Assignment - Your answer must be an exact transcription of every entry.

(Data entries)
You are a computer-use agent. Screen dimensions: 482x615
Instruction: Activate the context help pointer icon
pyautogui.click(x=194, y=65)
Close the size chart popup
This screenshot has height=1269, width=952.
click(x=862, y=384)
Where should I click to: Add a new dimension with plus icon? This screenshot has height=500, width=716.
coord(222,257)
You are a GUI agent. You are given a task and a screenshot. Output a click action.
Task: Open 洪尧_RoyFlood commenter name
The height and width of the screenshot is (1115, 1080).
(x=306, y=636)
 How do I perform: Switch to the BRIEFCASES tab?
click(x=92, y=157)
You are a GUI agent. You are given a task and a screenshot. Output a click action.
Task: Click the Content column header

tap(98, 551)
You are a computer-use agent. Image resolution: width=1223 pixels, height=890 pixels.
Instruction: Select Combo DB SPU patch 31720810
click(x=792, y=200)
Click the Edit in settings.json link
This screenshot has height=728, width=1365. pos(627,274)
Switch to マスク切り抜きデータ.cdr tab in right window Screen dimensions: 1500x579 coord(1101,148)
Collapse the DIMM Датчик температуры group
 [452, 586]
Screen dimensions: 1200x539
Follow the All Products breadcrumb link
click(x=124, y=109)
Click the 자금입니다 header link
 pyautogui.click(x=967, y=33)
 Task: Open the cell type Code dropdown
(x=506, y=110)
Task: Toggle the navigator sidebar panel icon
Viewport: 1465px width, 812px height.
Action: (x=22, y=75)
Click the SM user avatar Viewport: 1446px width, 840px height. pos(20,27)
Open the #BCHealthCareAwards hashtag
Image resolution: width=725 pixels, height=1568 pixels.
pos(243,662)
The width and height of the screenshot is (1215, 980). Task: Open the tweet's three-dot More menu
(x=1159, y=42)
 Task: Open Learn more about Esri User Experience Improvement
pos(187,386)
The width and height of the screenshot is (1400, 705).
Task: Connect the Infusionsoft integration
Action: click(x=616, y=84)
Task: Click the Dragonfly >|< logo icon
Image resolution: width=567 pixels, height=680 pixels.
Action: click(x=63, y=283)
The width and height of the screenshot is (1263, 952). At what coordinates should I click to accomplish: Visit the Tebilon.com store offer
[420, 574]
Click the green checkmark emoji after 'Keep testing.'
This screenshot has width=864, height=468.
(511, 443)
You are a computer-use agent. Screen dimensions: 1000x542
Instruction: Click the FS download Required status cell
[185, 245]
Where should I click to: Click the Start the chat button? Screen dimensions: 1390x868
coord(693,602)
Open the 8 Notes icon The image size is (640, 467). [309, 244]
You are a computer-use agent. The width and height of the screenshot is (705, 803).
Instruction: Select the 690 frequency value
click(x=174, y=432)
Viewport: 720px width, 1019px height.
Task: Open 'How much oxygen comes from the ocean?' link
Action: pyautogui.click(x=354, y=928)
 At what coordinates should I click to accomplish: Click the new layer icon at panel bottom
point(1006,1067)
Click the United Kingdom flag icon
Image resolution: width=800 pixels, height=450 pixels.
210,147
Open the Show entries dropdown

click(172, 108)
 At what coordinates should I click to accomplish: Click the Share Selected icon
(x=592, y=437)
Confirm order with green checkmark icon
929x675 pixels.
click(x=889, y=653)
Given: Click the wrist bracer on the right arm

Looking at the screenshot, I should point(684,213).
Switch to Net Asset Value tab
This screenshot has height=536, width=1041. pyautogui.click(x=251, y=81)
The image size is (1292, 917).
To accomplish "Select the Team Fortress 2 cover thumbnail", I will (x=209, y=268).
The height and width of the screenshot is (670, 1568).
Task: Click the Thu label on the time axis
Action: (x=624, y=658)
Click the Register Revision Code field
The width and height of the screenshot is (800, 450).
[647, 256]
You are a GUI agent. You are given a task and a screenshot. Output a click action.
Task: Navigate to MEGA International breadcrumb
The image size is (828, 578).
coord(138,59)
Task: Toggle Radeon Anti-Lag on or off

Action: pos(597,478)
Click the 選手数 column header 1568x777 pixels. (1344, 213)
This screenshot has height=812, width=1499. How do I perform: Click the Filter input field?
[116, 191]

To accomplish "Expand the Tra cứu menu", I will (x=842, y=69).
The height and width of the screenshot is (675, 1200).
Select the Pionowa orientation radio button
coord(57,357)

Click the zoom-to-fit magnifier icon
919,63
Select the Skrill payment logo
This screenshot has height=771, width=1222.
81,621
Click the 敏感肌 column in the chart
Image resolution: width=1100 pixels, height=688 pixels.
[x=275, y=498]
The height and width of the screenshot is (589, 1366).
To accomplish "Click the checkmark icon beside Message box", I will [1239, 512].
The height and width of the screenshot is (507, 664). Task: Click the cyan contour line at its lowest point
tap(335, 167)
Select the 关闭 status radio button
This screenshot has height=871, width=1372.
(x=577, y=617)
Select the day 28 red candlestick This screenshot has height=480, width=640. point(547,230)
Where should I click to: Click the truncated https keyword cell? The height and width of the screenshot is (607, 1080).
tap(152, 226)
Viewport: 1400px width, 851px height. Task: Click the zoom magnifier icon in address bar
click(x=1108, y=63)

Worked solution -
You are a computer-use agent. Screen dimensions: 482x615
Instruction: Activate the context help pointer icon
pyautogui.click(x=194, y=65)
Close the size chart popup
This screenshot has height=1269, width=952.
click(x=862, y=384)
Where should I click to: Add a new dimension with plus icon? This screenshot has height=500, width=716.
coord(222,257)
You are a GUI agent. You are given a task and a screenshot. Output a click action.
Task: Open 洪尧_RoyFlood commenter name
The height and width of the screenshot is (1115, 1080).
(x=306, y=636)
 How do I perform: Switch to the BRIEFCASES tab?
click(x=92, y=157)
You are a GUI agent. You are given a task and a screenshot. Output a click action.
Task: Click the Content column header

tap(98, 551)
You are a computer-use agent. Image resolution: width=1223 pixels, height=890 pixels.
Instruction: Select Combo DB SPU patch 31720810
click(x=792, y=200)
Click the Edit in settings.json link
This screenshot has height=728, width=1365. pos(627,274)
Switch to マスク切り抜きデータ.cdr tab in right window Screen dimensions: 1500x579 coord(1101,148)
Collapse the DIMM Датчик температуры group
 [452, 586]
Screen dimensions: 1200x539
Follow the All Products breadcrumb link
click(x=124, y=109)
Click the 자금입니다 header link
 pyautogui.click(x=967, y=33)
 Task: Open the cell type Code dropdown
(x=506, y=110)
Task: Toggle the navigator sidebar panel icon
Viewport: 1465px width, 812px height.
Action: (x=22, y=75)
Click the SM user avatar Viewport: 1446px width, 840px height. pos(20,27)
Open the #BCHealthCareAwards hashtag
Image resolution: width=725 pixels, height=1568 pixels.
pos(243,662)
The width and height of the screenshot is (1215, 980). Task: Open the tweet's three-dot More menu
(x=1159, y=42)
 Task: Open Learn more about Esri User Experience Improvement
pos(187,386)
The width and height of the screenshot is (1400, 705).
Task: Connect the Infusionsoft integration
Action: click(x=616, y=84)
Task: Click the Dragonfly >|< logo icon
Image resolution: width=567 pixels, height=680 pixels.
Action: click(x=63, y=283)
The width and height of the screenshot is (1263, 952). At what coordinates should I click to accomplish: Visit the Tebilon.com store offer
[420, 574]
Click the green checkmark emoji after 'Keep testing.'
This screenshot has width=864, height=468.
(511, 443)
You are a computer-use agent. Screen dimensions: 1000x542
Instruction: Click the FS download Required status cell
[185, 245]
Where should I click to: Click the Start the chat button? Screen dimensions: 1390x868
coord(693,602)
Open the 8 Notes icon The image size is (640, 467). [309, 244]
You are a computer-use agent. The width and height of the screenshot is (705, 803).
Instruction: Select the 690 frequency value
click(x=174, y=432)
Viewport: 720px width, 1019px height.
Task: Open 'How much oxygen comes from the ocean?' link
Action: pyautogui.click(x=354, y=928)
 At what coordinates should I click to accomplish: Click the new layer icon at panel bottom
point(1006,1067)
Click the United Kingdom flag icon
Image resolution: width=800 pixels, height=450 pixels.
210,147
Open the Show entries dropdown

click(172, 108)
 At what coordinates should I click to accomplish: Click the Share Selected icon
(x=592, y=437)
Confirm order with green checkmark icon
929x675 pixels.
click(x=889, y=653)
Given: Click the wrist bracer on the right arm

Looking at the screenshot, I should point(684,213).
Switch to Net Asset Value tab
This screenshot has height=536, width=1041. pyautogui.click(x=251, y=81)
The image size is (1292, 917).
To accomplish "Select the Team Fortress 2 cover thumbnail", I will (x=209, y=268).
The height and width of the screenshot is (670, 1568).
Task: Click the Thu label on the time axis
Action: (x=624, y=658)
Click the Register Revision Code field
The width and height of the screenshot is (800, 450).
[647, 256]
You are a GUI agent. You are given a task and a screenshot. Output a click action.
Task: Navigate to MEGA International breadcrumb
The image size is (828, 578).
coord(138,59)
Task: Toggle Radeon Anti-Lag on or off

Action: pos(597,478)
Click the 選手数 column header 1568x777 pixels. (1344, 213)
This screenshot has height=812, width=1499. How do I perform: Click the Filter input field?
[116, 191]

To accomplish "Expand the Tra cứu menu", I will (x=842, y=69).
The height and width of the screenshot is (675, 1200).
Select the Pionowa orientation radio button
coord(57,357)

Click the zoom-to-fit magnifier icon
919,63
Select the Skrill payment logo
This screenshot has height=771, width=1222.
81,621
Click the 敏感肌 column in the chart
Image resolution: width=1100 pixels, height=688 pixels.
[x=275, y=498]
The height and width of the screenshot is (589, 1366).
To accomplish "Click the checkmark icon beside Message box", I will [1239, 512].
The height and width of the screenshot is (507, 664). Task: Click the cyan contour line at its lowest point
tap(335, 167)
Select the 关闭 status radio button
This screenshot has height=871, width=1372.
(x=577, y=617)
Select the day 28 red candlestick This screenshot has height=480, width=640. point(547,230)
Where should I click to: Click the truncated https keyword cell? The height and width of the screenshot is (607, 1080).
tap(152, 226)
Viewport: 1400px width, 851px height. Task: Click the zoom magnifier icon in address bar
click(x=1108, y=63)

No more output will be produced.